_The task_
The listing that follows should be copied in full and exactly, with no pictures.
Extracted data START
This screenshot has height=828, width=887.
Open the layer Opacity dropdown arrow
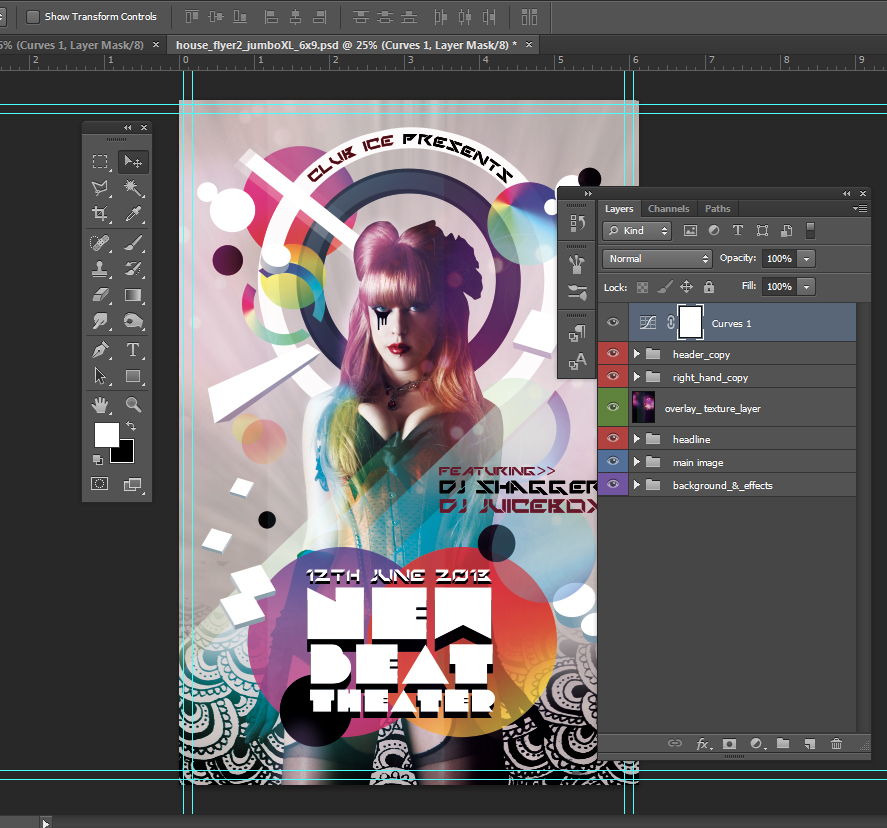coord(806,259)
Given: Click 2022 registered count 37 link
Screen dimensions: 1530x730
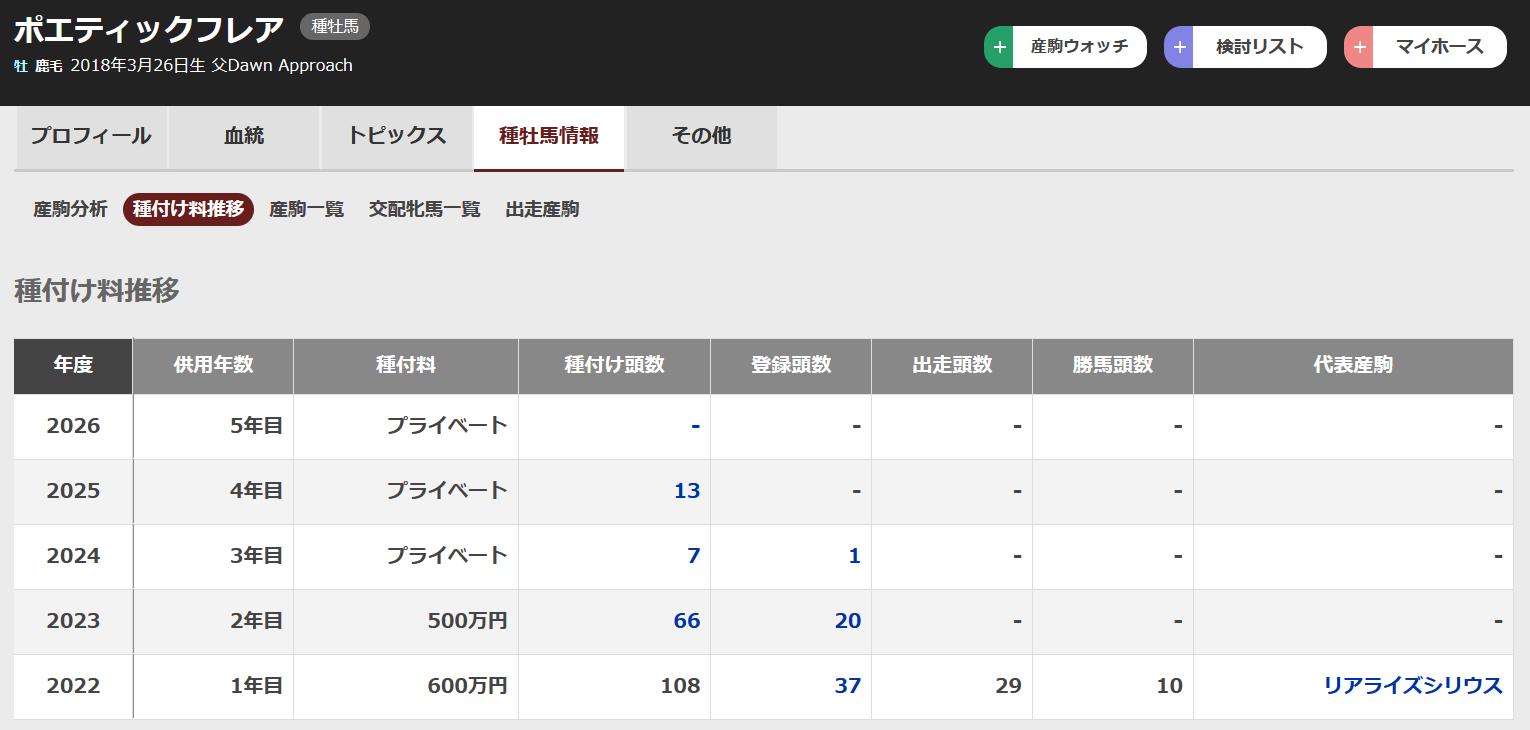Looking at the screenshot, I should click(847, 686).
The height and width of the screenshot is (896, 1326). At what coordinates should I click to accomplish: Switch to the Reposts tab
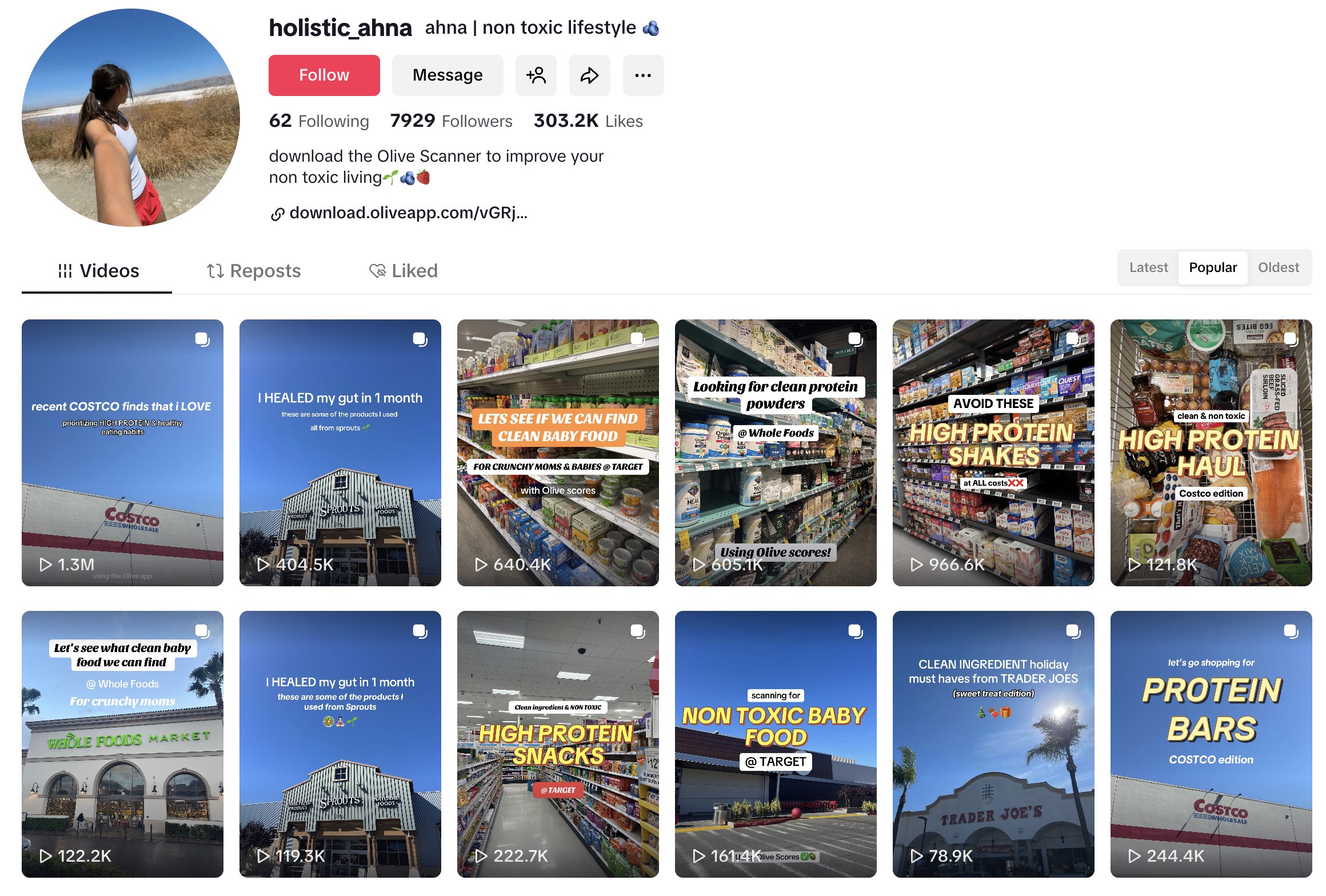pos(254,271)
Extracted data END
_Response area_
This screenshot has height=828, width=887.
Open the layer Opacity dropdown arrow
coord(806,259)
Given: Click 2022 registered count 37 link
Screen dimensions: 1530x730
Looking at the screenshot, I should click(847, 686).
The height and width of the screenshot is (896, 1326). At what coordinates should I click to accomplish: Switch to the Reposts tab
pos(254,271)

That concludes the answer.